There are diverse views on the battle to maintain local control, but the general trend is that State mandates preempt local control and the State politics on this are trending toward more State control. Under current law and threats made by the State, here are a few likely outcomes if we fail to adopt a Certified Housing Element.

  1. Become subject to Builder’s Remedy, a legal provision that prevents cities from rejecting development proposals that do not align with local zoning and planning requirements. Builder’s Remedy allows a builder to take any residential property in a city and, if they commit to a certain percentage of affordable units, can build high density on that land and the city will have little to no authority on the design or amount of density of that development. As an example of this threat, see this article about a developer who proposed a swath of tall apartment towers directly adjacent to single family residences in Santa Monica. There also are a growing number of Builder’s Remedy projects occurring in Orange County cities, including the cities of Orange and La Habra.  
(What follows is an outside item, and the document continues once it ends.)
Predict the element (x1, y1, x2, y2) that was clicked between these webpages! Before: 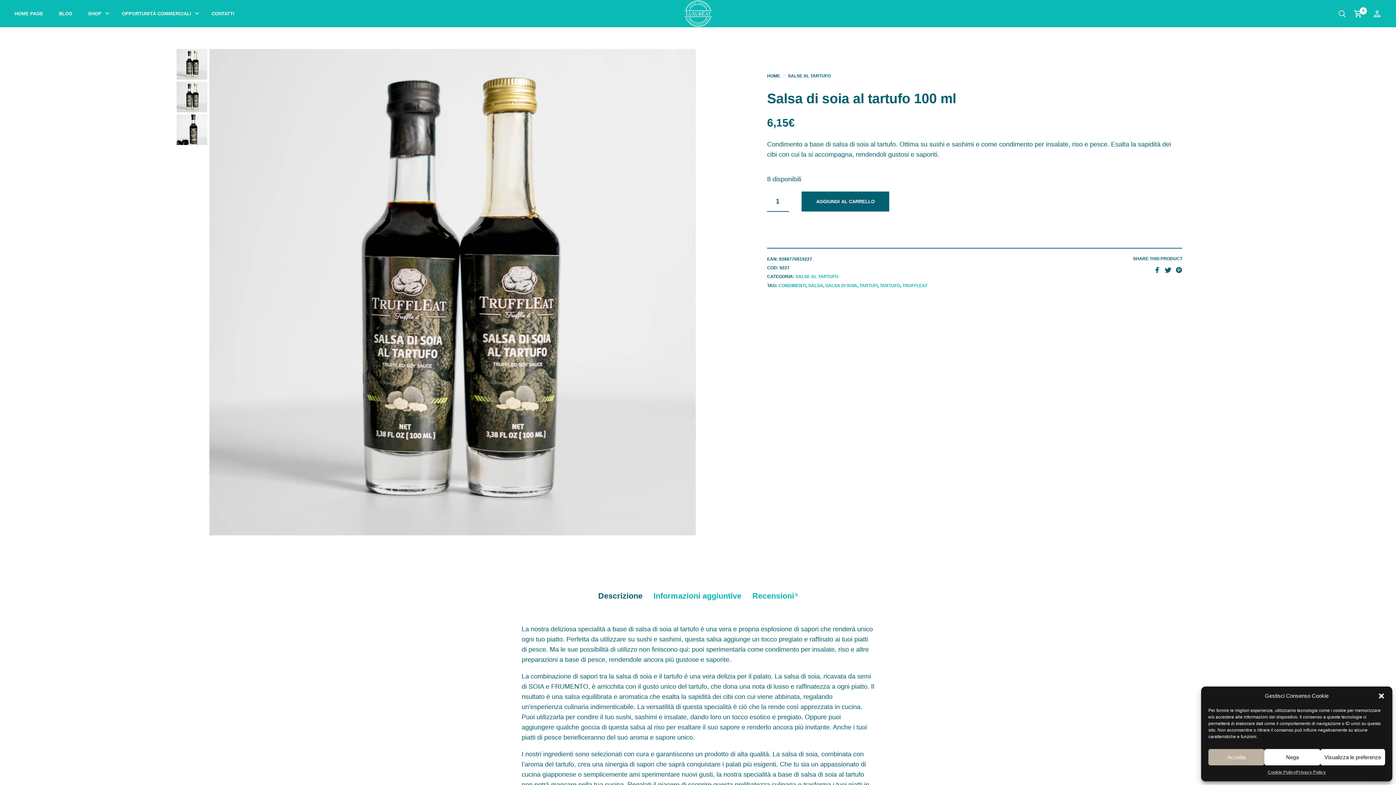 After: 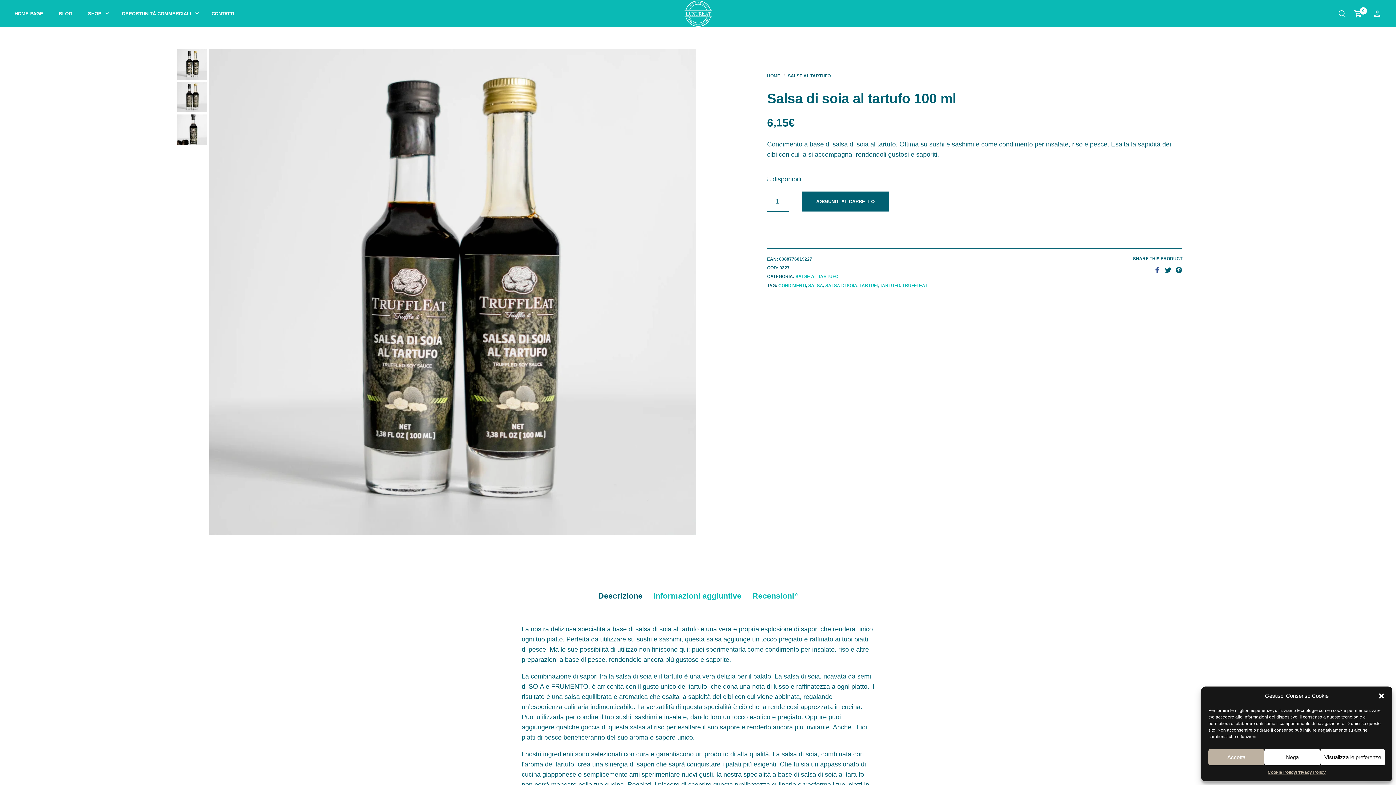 Action: label:   bbox: (1154, 267, 1162, 275)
  2. Lose access to Grants and other State Funds. The City applies for and receives grant funds from the State of California and other regional governments. If the City does not have a Certified Housing Element, the City can be prevented from receiving State grants such as SB 1 funding that helps pay for local streets or funding that is used by Yorba Linda to contribute to our regional homeless solutions. It would have a significant impact on the City’s operating budget. Yes, it is unfair that Yorba Linda residents pay taxes to the State, then have those taxes held back from the City to benefit taxpayers who paid them; but, at this time, that is State policy.
  3. Lose local control over land use.
  4. Forfeit protection over some open space, allowing developers more control.